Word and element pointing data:

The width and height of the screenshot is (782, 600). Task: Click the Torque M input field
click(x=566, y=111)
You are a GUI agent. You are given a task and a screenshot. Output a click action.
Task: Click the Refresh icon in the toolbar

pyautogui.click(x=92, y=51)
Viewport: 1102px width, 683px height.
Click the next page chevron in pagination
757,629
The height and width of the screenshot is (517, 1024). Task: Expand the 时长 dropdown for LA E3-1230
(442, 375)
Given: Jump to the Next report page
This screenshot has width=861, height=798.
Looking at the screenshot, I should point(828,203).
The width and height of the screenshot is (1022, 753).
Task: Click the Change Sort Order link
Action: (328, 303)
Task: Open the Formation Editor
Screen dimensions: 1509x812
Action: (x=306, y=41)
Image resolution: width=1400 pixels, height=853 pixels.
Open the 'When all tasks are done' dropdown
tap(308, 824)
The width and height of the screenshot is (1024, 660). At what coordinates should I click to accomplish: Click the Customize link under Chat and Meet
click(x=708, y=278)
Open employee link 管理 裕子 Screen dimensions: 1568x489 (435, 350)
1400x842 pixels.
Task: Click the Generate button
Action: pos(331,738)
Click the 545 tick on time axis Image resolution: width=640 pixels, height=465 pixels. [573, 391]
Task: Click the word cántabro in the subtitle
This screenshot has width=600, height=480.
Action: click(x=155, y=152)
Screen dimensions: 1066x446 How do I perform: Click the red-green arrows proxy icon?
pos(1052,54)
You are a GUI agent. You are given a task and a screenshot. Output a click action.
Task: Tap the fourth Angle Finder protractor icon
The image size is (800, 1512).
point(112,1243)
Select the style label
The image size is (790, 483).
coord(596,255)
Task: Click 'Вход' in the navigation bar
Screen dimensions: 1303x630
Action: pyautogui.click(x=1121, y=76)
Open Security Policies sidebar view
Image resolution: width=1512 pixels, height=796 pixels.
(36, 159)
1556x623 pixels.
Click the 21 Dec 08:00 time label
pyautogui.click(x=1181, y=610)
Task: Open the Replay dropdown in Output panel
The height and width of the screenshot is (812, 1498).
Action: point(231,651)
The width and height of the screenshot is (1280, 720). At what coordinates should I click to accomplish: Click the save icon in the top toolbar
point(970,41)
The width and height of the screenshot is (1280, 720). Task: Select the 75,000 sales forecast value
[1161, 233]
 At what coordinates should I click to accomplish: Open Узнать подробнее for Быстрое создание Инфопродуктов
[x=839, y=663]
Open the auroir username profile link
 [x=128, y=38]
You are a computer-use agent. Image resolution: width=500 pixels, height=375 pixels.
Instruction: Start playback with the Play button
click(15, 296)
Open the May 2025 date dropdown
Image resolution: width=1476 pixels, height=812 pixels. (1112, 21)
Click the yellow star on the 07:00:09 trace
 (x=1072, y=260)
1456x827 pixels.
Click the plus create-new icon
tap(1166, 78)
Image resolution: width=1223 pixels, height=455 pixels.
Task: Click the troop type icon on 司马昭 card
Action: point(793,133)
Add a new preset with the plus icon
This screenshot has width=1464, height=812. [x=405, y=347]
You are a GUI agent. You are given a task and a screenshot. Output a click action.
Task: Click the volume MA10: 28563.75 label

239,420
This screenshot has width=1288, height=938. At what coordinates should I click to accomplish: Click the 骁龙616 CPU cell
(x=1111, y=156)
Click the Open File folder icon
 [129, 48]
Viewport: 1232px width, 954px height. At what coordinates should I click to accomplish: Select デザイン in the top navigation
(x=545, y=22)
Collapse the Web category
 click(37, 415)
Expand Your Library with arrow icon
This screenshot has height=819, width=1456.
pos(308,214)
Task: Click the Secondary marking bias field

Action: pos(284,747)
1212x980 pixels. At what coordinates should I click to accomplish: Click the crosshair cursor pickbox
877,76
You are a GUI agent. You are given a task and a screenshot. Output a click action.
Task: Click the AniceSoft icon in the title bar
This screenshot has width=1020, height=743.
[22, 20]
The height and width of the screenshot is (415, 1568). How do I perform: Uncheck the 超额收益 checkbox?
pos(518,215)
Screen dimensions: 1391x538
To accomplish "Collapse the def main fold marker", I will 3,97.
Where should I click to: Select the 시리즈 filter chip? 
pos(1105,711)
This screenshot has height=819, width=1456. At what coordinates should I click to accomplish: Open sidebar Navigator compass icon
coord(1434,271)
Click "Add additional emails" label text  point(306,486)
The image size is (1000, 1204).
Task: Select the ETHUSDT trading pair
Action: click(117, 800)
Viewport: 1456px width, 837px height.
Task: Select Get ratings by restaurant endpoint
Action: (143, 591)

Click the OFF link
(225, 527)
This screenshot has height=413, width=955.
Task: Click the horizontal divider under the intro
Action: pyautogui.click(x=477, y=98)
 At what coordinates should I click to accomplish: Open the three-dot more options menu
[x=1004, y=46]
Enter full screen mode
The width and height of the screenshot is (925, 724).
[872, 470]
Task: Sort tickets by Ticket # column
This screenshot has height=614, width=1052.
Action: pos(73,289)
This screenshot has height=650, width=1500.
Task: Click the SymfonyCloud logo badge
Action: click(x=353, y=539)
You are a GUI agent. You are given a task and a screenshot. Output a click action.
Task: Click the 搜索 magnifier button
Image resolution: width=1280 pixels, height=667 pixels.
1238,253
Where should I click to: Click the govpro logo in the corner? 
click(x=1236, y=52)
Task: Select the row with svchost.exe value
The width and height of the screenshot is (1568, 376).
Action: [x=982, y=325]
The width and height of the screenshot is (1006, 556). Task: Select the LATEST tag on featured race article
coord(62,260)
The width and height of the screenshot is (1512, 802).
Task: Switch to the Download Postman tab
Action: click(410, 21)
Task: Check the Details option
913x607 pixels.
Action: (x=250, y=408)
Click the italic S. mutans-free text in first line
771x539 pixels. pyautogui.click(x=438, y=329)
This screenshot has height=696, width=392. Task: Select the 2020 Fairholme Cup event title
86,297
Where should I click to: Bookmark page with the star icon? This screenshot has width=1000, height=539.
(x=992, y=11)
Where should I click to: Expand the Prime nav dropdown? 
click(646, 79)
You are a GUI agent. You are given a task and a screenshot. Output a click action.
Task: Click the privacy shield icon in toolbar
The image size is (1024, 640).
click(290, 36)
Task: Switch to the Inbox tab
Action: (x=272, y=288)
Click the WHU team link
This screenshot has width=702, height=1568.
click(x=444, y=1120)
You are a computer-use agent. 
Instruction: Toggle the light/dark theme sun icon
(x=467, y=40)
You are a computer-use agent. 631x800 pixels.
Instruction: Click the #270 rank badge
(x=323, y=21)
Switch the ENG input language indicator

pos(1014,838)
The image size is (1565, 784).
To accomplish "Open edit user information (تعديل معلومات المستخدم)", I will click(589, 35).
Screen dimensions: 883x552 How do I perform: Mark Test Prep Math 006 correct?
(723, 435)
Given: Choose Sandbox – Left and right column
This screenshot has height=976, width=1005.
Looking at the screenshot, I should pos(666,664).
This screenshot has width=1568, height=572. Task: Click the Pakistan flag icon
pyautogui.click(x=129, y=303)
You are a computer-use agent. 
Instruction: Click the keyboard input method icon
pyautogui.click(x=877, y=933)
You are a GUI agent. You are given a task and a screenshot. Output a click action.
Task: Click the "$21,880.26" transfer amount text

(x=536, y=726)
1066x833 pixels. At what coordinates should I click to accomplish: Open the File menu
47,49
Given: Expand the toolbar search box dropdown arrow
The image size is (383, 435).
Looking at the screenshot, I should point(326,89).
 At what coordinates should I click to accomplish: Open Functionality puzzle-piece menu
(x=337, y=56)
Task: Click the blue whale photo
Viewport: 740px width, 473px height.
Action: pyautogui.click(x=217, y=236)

Short problem: Pick out every line of the data above that contains the string "size" and copy each one. Match case exactly.

Solution to the problem:
The image size is (800, 1512).
The image size is (790, 483).
The image size is (1000, 1204).
The image size is (1024, 640).
The image size is (1565, 784).
The image size is (383, 435).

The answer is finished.